You can also choose a font; Baskerville, Cochin, Georgia, Palatino, Times New Roman, and Verdana are your options. All but Verdana attempt to replicate the serif fonts used in most paper books; Verdana looks far more "computery," with its sans-serif appearance. Also, a Sepia On/Off toggle lets you change the color of the page from white to slightly brown.

Search. Tap the Search button, and you have the option to search not only the contents of the book or PDF, but also Google and Wikipedia. When you search for contents within a book or PDF, iBooks is quite literal. When you're reading Winnie-the-Pooh, for example, if you tap in the Search field and enter winnie-the-pooh bees, you receive no results.
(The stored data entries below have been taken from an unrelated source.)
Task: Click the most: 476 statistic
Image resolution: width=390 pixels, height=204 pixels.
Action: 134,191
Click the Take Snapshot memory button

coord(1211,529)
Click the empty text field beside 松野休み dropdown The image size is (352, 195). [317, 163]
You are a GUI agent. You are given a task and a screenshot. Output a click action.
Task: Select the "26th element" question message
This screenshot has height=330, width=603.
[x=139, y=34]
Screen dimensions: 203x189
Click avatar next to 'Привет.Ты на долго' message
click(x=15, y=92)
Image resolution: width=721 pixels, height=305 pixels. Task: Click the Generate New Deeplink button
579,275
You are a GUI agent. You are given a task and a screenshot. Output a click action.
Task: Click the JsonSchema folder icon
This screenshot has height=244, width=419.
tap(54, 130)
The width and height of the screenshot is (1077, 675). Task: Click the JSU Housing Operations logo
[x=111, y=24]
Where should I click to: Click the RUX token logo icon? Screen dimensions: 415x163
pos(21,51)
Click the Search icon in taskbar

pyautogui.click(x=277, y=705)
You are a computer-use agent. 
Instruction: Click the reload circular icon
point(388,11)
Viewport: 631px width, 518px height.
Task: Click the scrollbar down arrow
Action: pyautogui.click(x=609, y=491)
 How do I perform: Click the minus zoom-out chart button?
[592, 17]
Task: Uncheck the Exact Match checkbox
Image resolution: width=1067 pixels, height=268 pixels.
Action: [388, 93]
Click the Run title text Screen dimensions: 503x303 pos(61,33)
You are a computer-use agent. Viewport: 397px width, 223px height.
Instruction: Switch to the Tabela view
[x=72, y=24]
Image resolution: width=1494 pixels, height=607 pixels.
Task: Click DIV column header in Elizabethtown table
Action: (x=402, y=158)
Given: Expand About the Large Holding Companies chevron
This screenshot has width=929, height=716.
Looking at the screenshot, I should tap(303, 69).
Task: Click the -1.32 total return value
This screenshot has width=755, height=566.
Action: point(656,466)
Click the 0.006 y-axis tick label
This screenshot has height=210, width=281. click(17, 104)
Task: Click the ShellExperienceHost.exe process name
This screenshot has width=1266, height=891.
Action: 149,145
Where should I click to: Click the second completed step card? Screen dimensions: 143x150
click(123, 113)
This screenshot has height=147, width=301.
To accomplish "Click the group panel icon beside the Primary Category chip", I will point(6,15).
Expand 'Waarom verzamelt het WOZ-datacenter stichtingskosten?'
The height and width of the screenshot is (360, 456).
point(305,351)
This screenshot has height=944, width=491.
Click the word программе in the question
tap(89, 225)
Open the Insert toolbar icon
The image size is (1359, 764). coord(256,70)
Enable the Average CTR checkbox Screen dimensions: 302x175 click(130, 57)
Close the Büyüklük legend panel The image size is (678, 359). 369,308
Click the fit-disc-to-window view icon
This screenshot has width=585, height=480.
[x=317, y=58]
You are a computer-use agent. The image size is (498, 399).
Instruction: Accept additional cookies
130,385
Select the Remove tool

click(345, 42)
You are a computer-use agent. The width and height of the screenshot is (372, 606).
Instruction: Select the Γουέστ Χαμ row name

Enter winnie-the-pooh and some bees, however, and you get two results—pages in the introduction and in Chapter 1—because that exact phrase appears on those pages.

If you care to search farther afield, tap either the Search Google or Search Wikipedia button at the bottom of the screen. Each button launches the Safari app and takes you to the related Web site, where you see the results of your search. To return to iBooks from such a search, just double-click the Home button and tap the iBooks icon in the resulting Dock.

Bookmarks. Earlier, I promised to tell you how to bookmark pages in a book or PDF. As it turns out, the process is only as complicated as tapping the Bookmarks button at the top of the screen. Do so, and a red bookmark appears on the currently displayed page. When you page through the book in the future, you'll see this red mark on each bookmarked page. To delete a bookmark, simply tap it; it disappears. (You can't delete bookmarks from the Table of Contents page, however.)

Setting in-book options

When you tap and hold a word in an e-book, a gray bubble appears, offering four or five options: Copy, Dictionary, Highlight, Note, and Search (Figure 4.8). (These options don't appear for PDFs.)

Figure 4.8

Figure 4.8 An e-book's in-book options.

The in-book options work this way.

Copy. This option appears when you select words in an unprotected e-book, such as the free e-books available from the iBookstore and Project Gutenberg. (You can't copy text from the retail e-books sold at the iBookstore.) Copy does just what it does in any other iPod app—copies the word or selection to the iPod's clipboard. Then you can paste the text into a different app, such as Notes, or into a email message.

Dictionary. The iBooks app includes a built-in dictionary. When you stumble upon the word dirigible, for example, and need to know its meaning, just highlight the word and tap Dictionary.

Highlight. Some people love nothing better than marking up their paper books with a yellow highlighter. This command offers the electronic equivalent.

Note. If highlighting just won't do the trick, and you prefer to jot notes in the margins instead, this button is the way. Tap Note, and a yellow field appears along with the iPod's keyboard. Type your note and tap Done, and a Note icon appears in the book's margin. Tap the icon to edit or read the note.

Search. When you want to find every instance of the name Voldemort in your electronic copy of Harry Potter and the Deathly Hallows, you may be surprised to discover that He-Who-Must-Not-Be-Named is named several hundred times in the text. Results include not only the page on which the term or phrase was found, but also a snippet of text in which the term appears.